SUPPLIED INFORMATION Start Marker
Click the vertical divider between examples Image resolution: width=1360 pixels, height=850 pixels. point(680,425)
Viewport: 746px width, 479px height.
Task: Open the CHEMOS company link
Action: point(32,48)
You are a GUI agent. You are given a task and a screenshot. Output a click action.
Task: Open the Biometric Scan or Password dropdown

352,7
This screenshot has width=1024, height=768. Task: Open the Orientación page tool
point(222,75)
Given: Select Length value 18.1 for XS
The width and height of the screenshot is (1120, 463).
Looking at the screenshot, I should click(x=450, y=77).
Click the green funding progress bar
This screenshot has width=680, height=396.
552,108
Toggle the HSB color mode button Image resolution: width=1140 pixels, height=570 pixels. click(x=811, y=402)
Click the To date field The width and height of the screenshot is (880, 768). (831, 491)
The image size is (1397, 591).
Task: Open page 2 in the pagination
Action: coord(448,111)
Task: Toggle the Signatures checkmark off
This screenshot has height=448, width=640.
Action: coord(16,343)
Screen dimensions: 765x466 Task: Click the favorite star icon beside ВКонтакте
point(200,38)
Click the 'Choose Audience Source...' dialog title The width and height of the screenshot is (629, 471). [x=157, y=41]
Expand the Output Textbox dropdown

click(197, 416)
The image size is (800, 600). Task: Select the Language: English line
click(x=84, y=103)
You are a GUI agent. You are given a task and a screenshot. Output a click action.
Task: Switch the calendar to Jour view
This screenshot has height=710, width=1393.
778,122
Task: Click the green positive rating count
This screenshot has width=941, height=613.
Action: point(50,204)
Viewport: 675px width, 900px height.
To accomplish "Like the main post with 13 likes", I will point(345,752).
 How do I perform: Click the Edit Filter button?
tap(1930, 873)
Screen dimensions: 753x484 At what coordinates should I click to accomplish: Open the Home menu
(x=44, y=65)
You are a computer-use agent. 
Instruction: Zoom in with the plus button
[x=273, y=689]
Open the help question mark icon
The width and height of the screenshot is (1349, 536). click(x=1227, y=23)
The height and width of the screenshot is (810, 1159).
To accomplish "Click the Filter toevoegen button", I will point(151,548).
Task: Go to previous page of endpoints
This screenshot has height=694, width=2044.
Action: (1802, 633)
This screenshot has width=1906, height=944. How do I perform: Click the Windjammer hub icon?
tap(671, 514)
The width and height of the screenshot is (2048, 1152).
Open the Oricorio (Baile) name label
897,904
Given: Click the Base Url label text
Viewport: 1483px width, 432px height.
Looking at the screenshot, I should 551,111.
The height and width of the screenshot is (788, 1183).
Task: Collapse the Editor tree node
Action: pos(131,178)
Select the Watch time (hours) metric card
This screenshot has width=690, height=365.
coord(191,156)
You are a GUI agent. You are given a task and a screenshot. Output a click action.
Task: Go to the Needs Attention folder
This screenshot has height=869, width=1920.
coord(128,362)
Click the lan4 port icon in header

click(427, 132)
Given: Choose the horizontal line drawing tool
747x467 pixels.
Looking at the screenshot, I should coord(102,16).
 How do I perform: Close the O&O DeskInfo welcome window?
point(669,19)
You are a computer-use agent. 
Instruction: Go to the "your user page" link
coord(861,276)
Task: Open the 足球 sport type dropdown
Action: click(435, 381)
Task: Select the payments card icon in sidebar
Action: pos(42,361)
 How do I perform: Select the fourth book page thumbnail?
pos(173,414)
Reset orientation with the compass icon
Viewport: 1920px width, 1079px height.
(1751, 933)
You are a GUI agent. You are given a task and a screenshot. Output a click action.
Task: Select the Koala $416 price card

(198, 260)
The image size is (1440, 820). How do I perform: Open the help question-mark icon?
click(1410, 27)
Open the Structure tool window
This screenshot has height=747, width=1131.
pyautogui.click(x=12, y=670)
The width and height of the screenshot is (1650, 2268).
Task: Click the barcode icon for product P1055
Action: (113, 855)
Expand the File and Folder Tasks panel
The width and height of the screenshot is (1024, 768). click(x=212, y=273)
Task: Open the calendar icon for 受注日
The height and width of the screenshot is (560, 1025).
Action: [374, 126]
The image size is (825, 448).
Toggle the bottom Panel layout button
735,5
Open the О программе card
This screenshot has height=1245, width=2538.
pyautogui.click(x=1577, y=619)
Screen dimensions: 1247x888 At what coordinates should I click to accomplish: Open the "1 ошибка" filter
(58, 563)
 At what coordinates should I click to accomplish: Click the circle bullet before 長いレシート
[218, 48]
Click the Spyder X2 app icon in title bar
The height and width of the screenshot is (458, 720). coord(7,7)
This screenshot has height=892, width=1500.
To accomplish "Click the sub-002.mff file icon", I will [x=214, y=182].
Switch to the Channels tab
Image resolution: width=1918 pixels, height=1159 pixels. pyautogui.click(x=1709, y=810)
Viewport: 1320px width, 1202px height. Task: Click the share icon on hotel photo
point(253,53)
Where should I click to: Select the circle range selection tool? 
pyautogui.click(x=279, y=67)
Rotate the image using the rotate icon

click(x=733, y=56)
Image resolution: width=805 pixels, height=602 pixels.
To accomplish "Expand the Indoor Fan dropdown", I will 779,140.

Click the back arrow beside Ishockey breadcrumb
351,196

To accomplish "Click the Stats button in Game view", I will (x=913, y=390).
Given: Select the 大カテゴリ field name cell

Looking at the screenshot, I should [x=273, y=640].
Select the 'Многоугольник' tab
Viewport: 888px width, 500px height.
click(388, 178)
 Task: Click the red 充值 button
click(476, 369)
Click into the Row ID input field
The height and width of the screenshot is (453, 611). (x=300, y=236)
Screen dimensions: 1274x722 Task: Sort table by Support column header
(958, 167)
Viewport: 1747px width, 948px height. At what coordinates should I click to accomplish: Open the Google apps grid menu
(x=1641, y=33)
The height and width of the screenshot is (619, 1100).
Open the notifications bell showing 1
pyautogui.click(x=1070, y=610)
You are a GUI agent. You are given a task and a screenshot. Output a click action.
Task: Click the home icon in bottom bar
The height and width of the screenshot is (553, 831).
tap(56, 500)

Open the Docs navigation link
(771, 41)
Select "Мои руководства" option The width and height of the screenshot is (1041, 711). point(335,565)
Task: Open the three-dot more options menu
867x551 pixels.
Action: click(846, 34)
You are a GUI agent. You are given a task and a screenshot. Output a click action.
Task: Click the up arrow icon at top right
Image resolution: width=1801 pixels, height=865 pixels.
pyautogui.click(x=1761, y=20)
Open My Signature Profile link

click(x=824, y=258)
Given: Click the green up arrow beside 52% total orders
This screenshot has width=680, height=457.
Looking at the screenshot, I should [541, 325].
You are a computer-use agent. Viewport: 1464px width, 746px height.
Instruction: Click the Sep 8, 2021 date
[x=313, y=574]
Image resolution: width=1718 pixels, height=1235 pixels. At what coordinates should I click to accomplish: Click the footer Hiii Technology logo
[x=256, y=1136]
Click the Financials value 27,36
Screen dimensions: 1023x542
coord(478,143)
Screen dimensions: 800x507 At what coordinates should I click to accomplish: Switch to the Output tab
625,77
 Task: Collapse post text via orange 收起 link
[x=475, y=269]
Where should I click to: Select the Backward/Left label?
SUPPLIED INFORMATION End Marker
PROBLEM STATEMENT =
Scan the data above. Return every line with "value" in it.

WRITTEN REPLY =
Given: Select Length value 18.1 for XS
Click the Financials value 27,36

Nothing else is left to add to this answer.